Would you print out every entry exactly as given?
————————
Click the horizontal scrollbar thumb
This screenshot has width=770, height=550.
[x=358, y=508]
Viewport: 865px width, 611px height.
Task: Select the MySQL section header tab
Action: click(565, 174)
————————
*Worked solution*:
Click the horizontal scrollbar thumb
This screenshot has width=770, height=550.
[x=358, y=508]
Viewport: 865px width, 611px height.
Task: Select the MySQL section header tab
Action: click(565, 174)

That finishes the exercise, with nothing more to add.